TEXT EXCERPT —
▼
In [1]:
import config
import inflect
import json
import math
import os
import random

from string import Template
from dataclasses import dataclass
from itertools import product
from ordered_set import OrderedSet
from collections import defaultdict

In [3]:
adaptation_lexicon = {
    'pronoun': 'me,her,she,I,it'.split(","),
    'animate': 'me,her,she,elmo,bert,mommy,grampa,the boy,the big bear,the little kittie,the tiny bird,the little dog'.split(","),
    'inanimate': 'it,the ball,the doll,the candy,the teddy,the juice,some of the juice,some of the chocolate,the big doll,the beautiful doll,the red ball'.split(','),
    # 'agent': 'I,it,she,elmo,bert,mommy,grandpa,the big bear,the little kitty,the little bird,the little doggy,the ball,the doll,the candy,the teddy,the big doll,the beautiful doll,the red ball'.split(','),
    'agent': 'I,she,elmo,bert,mommy,grampa,grandpa,nina,mom,you,the kittie,the bear,the boy,teddy,ernie,nonna,becky,nancy,ryan'.split(','),
    'theme': 'me,it,her,elmo,bert,mommy,grampa,the big bear,the little kittie,the tiny bird,the little dog,the ball,the doll,the boy,the candy,the teddy,the juice,some of the juice,some of the chocolate,the big doll,the beautiful doll,the red ball'.split(','),
    'recipient': 'me,it,her,elmo,bert,mommy,grampa,the big bear,the little kittie,the tiny bird,the little dog,the ball,the doll,the boy,the candy,the teddy,the juice,some of the juice,some of the chocolate,the big doll,the beautiful doll,the red ball'.split(',')
▲
DATA LINES —
▼
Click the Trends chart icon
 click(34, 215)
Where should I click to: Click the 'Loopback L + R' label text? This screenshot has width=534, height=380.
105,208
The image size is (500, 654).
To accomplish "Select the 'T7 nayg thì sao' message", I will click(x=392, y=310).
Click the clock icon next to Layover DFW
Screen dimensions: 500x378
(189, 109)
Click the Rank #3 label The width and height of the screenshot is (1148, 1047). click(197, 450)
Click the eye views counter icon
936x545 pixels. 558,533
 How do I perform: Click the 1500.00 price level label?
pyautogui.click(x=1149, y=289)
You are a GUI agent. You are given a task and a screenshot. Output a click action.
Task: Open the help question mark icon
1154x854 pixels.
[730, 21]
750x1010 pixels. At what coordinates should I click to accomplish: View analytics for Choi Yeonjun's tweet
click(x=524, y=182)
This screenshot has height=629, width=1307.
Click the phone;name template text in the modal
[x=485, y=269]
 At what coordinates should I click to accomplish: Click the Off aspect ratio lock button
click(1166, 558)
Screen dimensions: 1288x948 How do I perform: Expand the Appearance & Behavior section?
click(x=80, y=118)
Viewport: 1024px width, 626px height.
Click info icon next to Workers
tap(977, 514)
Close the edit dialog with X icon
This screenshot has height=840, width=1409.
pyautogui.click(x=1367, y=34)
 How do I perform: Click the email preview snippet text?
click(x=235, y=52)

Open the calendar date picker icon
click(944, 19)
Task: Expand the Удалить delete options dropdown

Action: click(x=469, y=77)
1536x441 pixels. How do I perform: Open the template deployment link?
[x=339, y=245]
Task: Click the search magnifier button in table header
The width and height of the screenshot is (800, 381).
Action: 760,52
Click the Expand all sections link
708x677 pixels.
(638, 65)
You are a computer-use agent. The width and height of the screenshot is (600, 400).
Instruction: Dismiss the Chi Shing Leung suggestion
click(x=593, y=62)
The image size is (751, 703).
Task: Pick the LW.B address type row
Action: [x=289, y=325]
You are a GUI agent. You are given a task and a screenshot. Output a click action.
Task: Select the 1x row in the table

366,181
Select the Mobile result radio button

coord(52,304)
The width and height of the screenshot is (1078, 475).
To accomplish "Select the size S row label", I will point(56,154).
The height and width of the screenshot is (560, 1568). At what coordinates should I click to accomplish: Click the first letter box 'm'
▲
WHAT THIS EXERCISE ASKS —
1. In the notebook code with the adaptation lexicon, which words are listed under the 'pronoun' key?
2. Continue the notebook code with the adaptation lexicon from its last line onward.

OUTPUTS FOR THE TASKS —
1. me, her, she, I, and it

2.
}

generalization_lexicon = {
    'pronoun': 'him,them,we,us,he,it,they'.split(","),
    'animate': 'him,them,we,us,he,they,them,cookie monster,daddy,lucy,grandma,david,barney,nemo,pooh,the cute puppy,the small puppy,the cute baby,the small baby,the cute cat,the small cat,the girl,animals'.split(','),
    'inanimate': 'it,the book,the milk,the soup,the cake,the cheerios,the toys,the car,a bit of the milk,a few toys,a bit of the soup,a piece of cake,the small cake,a bit of the cheerios,a few cheerios'.split(','),
    # 'agent': 'we,he,they,it,cookie monster,daddy,lucy,grandma,david,barney,nemo,bugs bunny,the cute puppy,the small puppy,the cute baby,the small baby,the cute cat,the small cat,the book,the milk,the soup,the cake,the cheerios,the toys,the car'.split(','),
    'agent': 'we,he,they,cookie monster,daddy,lucy,grandma,winnie the pooh,the girl,danny,dad,papa,pinnochio,ben,charlie,jenny,sam,sammy,sarah,mark,jimmy'.split(','),
    'theme': 'us,him,them,it,cookie monster,daddy,lucy,grandma,david,barney,nemo,pooh,the cute puppy,the small puppy,the cute baby,the small baby,the cute cat,the small cat,the girl,it,the book,the milk,the soup,the cake,the cheerios,the toys,the car,a bit of the milk,a few toys,a bit of the soup,a piece of cake,the small cake,a bit of the cheerios,a few cheerios,the animals'.split(','),
    'recipient': 'us,him,them,it,cookie monster,daddy,lucy,grandma,david,barney,nemo,pooh,the cute puppy,the small puppy,the cute baby,the small baby,the cute cat,the small cat,the girl,it,the book,the milk,the soup,the cake,the cheerios,the toys,the car,a bit of the milk,a few toys,a bit of the soup,a piece of cake,the small cake,a bit of the cheerios,a few cheerios,the animals'.split(',')   
}

# write both to ../data/lexicon/{}.json
with open('../data/lexicon/adaptation.json', 'w') as f:
    json.dump(adaptation_lexicon, f)

with open('../data/lexicon/generalization.json', 'w') as f:
    json.dump(generalization_lexicon, f)


In [3]:
@dataclass
class Dative:
    dative: str
    verb: str
    agent: str
    theme: str
    recipient: str


    def generate(self, marked_theme=False, marked_recipient=False):
        if self.dative == "do":
            template = Template("$agent $verb $recipient $theme.")
        elif self.dative == "pp":
            template = Template("$agent $verb $theme to $recipient.")

        if marked_theme:
            self.theme = f"the {self.theme}"

        if marked_recipient:
            self.recipient = f"the {self.recipient}"
            
        self.sentence = template.substitute(
            agent=self.agent, 
            verb=self.verb, 
            theme=self.theme, 
            recipient=self.recipient
        )
        return self.sentence
    
    def givenness(self, discourse_sentence=None):
        return NotImplementedError

In [4]:
def read_lexicon(path):
    with open(path, "r") as f:
        lexicon = json.load(f)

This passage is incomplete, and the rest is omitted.